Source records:
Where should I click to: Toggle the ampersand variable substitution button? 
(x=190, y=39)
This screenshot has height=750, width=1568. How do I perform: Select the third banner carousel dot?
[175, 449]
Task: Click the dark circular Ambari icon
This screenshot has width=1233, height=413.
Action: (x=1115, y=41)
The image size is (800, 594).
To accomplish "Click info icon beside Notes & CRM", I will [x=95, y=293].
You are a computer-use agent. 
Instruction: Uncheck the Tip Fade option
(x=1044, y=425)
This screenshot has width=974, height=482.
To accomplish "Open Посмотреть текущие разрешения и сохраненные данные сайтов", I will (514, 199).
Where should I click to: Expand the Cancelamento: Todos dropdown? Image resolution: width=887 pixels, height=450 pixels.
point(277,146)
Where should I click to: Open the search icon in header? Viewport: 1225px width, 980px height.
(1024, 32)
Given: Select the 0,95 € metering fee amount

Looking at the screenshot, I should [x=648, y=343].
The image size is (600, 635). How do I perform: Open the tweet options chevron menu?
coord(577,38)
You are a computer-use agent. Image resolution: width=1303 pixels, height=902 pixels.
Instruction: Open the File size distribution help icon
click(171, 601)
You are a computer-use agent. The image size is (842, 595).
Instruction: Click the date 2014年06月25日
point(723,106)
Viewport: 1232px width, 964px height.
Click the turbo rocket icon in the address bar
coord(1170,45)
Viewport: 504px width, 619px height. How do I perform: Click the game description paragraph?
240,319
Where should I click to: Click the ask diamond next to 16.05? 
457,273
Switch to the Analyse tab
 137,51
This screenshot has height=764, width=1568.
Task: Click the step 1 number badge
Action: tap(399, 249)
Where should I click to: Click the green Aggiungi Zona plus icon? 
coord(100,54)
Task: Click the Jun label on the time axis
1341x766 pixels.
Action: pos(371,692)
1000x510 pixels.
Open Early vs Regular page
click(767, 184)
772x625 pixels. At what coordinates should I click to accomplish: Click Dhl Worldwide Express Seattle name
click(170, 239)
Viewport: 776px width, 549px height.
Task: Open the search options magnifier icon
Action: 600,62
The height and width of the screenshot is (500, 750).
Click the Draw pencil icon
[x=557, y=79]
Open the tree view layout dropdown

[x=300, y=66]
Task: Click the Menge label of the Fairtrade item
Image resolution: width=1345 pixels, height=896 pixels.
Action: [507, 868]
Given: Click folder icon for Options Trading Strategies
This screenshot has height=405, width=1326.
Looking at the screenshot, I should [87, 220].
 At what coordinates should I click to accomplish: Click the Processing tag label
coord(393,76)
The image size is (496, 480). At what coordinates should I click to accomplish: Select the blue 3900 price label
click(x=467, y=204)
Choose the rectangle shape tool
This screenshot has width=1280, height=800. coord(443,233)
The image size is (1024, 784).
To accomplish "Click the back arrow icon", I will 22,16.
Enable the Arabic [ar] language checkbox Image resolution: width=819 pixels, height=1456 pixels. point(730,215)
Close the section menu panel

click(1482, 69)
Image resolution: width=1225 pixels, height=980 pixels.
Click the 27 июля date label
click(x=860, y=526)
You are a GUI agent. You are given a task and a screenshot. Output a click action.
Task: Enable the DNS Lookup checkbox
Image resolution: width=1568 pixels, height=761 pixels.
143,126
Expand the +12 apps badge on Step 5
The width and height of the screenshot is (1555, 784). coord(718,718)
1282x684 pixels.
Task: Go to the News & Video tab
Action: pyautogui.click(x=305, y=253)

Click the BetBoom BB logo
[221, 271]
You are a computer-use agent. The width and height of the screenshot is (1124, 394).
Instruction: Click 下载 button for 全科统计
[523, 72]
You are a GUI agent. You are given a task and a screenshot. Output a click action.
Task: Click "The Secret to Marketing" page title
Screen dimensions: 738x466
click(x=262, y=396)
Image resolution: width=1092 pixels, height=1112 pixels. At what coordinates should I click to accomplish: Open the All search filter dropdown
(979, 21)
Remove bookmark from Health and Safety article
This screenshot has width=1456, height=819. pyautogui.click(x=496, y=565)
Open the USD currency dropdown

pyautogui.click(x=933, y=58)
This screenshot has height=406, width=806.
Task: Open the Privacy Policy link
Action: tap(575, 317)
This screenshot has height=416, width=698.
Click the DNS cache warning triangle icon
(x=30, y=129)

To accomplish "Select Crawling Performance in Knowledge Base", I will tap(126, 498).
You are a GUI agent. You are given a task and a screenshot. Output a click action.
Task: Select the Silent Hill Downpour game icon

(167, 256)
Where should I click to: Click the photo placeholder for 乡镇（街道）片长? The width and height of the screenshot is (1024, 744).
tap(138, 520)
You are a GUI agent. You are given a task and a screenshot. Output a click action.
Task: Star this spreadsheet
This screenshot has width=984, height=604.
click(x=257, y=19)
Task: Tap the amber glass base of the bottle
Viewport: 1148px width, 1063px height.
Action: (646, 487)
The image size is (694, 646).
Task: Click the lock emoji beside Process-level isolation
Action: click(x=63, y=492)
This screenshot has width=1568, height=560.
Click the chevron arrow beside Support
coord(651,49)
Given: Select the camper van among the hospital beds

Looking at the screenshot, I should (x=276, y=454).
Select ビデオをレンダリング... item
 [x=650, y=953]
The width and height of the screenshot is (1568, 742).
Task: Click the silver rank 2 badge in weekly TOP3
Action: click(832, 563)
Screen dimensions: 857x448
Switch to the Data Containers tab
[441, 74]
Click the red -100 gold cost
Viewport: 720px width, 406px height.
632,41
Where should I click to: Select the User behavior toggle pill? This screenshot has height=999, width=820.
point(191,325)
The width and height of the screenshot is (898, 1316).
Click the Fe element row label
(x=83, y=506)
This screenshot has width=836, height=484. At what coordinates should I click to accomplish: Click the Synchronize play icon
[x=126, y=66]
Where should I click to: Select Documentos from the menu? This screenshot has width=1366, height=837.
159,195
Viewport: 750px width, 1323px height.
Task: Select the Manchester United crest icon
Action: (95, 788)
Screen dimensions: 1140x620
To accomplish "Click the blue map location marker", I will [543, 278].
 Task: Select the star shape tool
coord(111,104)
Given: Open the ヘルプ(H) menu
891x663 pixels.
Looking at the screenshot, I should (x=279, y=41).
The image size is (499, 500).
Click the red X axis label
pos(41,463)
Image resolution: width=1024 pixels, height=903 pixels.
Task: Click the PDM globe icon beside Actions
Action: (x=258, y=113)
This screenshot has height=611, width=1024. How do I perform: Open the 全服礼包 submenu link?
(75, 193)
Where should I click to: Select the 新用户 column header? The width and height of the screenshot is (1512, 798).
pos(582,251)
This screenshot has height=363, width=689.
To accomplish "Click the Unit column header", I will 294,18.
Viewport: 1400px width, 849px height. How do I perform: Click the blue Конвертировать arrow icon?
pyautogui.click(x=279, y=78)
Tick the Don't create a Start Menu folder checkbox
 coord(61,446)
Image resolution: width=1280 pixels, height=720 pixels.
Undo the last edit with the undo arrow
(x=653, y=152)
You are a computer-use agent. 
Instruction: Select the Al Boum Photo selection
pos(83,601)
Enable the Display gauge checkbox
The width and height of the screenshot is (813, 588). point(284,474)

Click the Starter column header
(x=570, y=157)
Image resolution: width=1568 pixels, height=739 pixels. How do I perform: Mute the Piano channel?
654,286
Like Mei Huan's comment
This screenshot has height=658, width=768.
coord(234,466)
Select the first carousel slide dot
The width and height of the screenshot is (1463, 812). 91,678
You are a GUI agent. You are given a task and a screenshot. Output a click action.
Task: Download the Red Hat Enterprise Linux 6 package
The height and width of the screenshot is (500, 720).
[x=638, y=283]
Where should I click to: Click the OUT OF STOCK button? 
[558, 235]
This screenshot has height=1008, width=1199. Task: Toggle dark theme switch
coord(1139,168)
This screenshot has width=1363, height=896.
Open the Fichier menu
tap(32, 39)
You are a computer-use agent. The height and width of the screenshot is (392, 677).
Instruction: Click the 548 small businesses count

> Activity
The answer must consist of each line from the data that includes the string "will".

> Answer below
To accomplish "Click info icon beside Notes & CRM", I will [x=95, y=293].
To accomplish "Open Посмотреть текущие разрешения и сохраненные данные сайтов", I will (514, 199).
To accomplish "Click the back arrow icon", I will 22,16.
To accomplish "Select Crawling Performance in Knowledge Base", I will tap(126, 498).
To accomplish "Click the blue map location marker", I will [543, 278].
To accomplish "Click the Unit column header", I will 294,18.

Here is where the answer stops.